> _Task item_
Give back an exact copy of the lines below, from the first through the line with "Общество (593, 1150)"; please stop there.

> _Data for analysis_
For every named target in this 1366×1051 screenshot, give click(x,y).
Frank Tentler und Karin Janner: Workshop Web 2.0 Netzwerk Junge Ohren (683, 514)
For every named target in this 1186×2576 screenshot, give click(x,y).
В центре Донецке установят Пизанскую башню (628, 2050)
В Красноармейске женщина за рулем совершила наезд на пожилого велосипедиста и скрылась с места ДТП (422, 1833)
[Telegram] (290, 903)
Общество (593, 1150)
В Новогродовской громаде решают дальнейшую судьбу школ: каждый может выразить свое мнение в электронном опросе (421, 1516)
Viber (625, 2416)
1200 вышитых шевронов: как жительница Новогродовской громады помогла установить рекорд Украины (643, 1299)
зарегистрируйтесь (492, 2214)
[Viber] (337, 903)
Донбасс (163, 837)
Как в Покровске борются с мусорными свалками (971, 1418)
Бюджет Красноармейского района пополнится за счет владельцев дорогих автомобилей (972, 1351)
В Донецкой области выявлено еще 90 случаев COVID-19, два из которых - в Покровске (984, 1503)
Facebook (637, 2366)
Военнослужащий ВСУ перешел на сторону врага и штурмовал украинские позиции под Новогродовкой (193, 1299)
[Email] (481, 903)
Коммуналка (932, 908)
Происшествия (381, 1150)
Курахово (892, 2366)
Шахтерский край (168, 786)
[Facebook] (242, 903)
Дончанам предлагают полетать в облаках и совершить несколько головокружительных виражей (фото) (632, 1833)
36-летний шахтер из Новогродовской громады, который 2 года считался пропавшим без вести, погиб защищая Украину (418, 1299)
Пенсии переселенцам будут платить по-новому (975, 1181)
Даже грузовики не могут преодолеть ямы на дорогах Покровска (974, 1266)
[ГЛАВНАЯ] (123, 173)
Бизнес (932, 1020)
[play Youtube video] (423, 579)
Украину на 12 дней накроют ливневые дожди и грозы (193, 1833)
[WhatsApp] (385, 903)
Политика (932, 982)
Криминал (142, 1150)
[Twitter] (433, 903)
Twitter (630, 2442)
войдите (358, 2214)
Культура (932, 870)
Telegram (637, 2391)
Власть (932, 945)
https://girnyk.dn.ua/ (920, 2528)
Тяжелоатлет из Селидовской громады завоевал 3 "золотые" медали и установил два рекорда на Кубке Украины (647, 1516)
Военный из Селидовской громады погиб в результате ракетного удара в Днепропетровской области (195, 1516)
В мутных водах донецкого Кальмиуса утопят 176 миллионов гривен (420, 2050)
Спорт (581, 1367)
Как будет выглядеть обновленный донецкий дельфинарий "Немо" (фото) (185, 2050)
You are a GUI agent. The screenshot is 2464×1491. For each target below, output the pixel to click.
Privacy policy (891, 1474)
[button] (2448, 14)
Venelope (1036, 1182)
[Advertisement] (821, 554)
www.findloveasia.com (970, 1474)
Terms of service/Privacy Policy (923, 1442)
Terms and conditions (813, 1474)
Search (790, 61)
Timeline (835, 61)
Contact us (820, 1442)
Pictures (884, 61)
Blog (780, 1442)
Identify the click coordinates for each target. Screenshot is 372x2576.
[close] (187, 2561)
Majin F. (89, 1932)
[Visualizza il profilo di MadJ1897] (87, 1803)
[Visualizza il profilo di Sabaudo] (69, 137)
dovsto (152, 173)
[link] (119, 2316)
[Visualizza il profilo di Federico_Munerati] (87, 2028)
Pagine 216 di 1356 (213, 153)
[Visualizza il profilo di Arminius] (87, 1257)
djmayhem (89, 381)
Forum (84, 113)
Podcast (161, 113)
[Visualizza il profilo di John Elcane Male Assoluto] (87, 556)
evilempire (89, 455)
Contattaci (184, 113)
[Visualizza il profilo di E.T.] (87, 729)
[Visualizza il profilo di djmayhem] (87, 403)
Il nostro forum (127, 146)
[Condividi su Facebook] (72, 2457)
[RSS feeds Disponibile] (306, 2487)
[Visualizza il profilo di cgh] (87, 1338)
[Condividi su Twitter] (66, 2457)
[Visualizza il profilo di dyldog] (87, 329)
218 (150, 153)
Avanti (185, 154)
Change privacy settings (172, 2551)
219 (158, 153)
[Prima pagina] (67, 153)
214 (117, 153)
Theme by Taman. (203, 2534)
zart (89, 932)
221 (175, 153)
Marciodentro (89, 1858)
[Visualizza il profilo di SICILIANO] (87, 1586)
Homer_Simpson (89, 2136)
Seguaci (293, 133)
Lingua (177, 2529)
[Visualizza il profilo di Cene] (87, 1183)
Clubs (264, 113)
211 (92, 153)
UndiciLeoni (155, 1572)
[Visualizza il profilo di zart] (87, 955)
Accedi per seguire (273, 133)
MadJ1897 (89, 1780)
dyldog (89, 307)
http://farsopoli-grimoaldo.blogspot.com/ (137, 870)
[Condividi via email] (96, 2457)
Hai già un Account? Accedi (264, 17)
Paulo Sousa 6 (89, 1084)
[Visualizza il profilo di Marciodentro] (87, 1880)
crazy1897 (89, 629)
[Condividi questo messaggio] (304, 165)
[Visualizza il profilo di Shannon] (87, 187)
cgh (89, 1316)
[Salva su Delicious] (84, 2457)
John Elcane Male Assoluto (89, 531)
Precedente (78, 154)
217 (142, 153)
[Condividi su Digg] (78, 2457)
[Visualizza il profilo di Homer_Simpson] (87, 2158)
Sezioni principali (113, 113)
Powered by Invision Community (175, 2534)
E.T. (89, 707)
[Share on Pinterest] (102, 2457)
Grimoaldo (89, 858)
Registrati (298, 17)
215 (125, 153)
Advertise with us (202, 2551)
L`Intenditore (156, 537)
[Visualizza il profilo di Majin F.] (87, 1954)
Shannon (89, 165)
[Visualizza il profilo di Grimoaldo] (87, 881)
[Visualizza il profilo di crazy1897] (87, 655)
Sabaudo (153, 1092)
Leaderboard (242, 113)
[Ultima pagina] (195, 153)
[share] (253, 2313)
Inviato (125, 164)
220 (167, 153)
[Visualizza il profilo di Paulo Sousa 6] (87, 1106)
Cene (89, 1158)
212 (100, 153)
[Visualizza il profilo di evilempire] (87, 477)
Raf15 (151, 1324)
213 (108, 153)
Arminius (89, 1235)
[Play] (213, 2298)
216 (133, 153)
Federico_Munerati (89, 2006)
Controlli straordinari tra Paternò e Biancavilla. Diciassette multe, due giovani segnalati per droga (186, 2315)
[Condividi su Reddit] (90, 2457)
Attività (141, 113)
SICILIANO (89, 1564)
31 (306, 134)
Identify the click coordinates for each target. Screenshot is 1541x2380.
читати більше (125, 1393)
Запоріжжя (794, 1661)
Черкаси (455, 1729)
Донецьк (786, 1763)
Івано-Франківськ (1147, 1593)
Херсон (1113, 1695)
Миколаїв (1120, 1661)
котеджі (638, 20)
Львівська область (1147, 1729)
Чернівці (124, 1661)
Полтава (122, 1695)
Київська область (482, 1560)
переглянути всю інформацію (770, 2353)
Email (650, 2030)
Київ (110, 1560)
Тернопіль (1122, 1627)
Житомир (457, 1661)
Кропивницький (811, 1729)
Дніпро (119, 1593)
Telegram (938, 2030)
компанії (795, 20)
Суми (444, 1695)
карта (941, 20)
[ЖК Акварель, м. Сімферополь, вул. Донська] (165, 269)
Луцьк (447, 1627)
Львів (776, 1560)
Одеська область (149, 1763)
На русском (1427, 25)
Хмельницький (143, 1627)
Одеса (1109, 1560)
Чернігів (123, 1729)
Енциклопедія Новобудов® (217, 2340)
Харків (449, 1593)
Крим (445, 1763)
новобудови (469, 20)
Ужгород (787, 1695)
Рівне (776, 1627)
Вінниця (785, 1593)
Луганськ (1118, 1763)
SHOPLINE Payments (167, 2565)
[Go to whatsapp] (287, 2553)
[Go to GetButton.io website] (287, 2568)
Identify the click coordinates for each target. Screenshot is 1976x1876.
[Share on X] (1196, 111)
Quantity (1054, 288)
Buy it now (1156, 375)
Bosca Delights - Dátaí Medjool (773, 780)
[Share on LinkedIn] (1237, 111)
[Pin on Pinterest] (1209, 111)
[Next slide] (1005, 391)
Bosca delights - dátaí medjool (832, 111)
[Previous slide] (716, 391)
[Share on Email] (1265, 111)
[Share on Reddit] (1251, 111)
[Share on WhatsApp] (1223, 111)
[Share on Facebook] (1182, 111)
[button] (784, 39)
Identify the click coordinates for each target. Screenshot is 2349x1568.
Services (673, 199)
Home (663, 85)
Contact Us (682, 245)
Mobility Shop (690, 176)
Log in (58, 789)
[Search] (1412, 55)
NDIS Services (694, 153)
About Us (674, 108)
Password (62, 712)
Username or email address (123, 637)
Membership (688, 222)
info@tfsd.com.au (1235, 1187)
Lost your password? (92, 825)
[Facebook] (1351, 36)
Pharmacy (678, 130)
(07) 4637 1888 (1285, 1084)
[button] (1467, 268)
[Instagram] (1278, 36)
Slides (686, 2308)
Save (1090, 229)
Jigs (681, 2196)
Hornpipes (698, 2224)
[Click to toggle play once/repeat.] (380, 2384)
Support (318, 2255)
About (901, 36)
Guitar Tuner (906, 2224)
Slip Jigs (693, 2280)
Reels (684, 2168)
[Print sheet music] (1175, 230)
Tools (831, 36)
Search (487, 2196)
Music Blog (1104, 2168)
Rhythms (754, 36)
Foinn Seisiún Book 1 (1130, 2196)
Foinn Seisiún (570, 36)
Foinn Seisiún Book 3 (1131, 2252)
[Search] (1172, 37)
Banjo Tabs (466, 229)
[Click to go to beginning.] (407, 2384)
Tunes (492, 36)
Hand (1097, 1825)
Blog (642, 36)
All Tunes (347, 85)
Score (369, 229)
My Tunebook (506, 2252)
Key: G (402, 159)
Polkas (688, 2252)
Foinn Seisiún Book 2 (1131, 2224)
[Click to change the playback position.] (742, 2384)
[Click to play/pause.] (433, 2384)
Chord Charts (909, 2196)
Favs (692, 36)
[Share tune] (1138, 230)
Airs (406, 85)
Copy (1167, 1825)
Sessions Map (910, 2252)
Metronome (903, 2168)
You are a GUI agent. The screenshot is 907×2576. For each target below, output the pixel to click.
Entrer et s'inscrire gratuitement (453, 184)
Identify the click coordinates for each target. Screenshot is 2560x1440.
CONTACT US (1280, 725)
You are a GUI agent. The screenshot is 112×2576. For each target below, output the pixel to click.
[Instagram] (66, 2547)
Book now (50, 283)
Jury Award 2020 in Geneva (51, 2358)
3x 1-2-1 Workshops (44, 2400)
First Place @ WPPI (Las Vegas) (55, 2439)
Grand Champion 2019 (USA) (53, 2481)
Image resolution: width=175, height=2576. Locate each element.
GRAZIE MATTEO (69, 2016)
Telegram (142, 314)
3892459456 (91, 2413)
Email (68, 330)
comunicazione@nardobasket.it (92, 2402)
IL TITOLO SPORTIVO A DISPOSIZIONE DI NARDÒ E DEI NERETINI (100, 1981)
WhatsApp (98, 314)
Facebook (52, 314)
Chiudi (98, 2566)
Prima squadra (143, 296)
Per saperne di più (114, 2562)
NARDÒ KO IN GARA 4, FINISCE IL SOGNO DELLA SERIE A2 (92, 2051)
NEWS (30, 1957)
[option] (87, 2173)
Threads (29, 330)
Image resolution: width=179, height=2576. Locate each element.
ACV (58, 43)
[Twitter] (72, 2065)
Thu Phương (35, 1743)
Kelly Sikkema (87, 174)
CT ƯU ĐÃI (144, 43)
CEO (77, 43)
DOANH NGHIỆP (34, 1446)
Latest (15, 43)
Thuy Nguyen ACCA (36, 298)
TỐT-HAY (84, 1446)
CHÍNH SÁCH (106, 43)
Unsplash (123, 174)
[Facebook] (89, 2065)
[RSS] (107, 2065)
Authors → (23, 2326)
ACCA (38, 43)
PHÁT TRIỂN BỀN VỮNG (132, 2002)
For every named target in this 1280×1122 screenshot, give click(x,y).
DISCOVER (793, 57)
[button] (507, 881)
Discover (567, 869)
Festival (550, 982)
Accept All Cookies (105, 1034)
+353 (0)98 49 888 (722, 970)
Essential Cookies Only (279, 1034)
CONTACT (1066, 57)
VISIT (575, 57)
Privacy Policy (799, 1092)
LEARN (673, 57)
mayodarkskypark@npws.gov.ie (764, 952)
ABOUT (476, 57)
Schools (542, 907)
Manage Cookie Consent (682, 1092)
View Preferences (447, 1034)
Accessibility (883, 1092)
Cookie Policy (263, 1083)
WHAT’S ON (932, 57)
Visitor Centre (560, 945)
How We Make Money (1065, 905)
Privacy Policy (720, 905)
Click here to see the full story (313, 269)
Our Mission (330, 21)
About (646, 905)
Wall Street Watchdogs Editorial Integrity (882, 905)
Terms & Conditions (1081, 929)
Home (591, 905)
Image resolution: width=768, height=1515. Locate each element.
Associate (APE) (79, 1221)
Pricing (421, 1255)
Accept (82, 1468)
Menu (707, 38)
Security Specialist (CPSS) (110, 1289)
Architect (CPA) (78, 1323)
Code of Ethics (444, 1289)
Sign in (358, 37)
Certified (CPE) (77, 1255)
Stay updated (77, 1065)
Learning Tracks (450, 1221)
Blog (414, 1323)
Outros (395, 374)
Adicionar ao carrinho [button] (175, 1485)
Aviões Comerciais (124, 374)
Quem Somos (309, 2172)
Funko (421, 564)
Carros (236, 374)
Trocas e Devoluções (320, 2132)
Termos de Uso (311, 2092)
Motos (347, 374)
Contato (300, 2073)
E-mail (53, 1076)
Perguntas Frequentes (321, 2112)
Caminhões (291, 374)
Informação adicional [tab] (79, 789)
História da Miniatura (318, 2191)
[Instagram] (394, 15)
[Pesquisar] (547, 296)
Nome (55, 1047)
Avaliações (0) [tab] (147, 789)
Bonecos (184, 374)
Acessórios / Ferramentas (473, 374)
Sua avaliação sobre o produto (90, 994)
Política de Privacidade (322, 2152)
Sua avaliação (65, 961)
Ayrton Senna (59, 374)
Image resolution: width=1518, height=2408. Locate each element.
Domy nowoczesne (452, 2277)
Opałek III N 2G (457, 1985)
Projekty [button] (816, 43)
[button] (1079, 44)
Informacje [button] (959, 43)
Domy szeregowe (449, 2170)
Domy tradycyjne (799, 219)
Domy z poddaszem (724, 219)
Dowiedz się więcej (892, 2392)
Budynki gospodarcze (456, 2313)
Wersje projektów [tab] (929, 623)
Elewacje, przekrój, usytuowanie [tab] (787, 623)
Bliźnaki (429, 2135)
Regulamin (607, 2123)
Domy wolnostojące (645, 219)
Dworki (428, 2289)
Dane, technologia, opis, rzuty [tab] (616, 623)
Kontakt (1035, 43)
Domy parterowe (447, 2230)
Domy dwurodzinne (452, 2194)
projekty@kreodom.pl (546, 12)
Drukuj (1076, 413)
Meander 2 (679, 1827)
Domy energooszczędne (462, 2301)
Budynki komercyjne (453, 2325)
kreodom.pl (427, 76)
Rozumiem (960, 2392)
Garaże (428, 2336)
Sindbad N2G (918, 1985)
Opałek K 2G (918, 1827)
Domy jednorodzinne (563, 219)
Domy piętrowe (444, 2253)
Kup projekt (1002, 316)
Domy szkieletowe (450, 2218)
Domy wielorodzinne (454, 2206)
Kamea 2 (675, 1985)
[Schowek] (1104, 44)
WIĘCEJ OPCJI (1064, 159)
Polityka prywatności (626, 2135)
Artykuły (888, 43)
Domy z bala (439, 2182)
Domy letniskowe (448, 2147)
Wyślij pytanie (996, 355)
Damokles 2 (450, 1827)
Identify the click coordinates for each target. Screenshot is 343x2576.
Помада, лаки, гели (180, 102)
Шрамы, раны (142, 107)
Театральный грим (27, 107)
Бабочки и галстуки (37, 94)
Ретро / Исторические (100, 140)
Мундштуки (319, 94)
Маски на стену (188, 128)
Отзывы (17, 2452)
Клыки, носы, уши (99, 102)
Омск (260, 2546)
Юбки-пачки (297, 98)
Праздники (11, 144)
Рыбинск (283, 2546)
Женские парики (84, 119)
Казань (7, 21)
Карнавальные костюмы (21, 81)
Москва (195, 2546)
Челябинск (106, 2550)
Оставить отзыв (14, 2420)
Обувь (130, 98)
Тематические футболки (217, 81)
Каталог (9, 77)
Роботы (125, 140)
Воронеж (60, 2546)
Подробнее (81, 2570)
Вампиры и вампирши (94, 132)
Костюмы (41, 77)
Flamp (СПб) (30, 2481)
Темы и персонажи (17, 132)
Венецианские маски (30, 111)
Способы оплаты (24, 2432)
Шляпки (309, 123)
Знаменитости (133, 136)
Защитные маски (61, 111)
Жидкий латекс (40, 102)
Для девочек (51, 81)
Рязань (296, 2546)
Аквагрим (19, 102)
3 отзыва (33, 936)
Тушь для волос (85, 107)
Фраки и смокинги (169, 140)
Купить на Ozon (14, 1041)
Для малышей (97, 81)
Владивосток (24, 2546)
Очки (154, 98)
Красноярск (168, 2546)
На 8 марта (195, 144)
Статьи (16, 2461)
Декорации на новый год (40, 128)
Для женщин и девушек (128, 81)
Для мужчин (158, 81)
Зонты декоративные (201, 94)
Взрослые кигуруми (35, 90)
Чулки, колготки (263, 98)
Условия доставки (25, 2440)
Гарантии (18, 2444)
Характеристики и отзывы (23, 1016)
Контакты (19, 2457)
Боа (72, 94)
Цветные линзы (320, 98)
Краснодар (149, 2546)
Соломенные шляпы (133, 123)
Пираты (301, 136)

> _Answer area_
For every named target in this 1366×1051 screenshot, give click(x,y).
Frank Tentler und Karin Janner: Workshop Web 2.0 Netzwerk Junge Ohren (683, 514)
For every named target in this 1186×2576 screenshot, give click(x,y).
В центре Донецке установят Пизанскую башню (628, 2050)
В Красноармейске женщина за рулем совершила наезд на пожилого велосипедиста и скрылась с места ДТП (422, 1833)
[Telegram] (290, 903)
Общество (593, 1150)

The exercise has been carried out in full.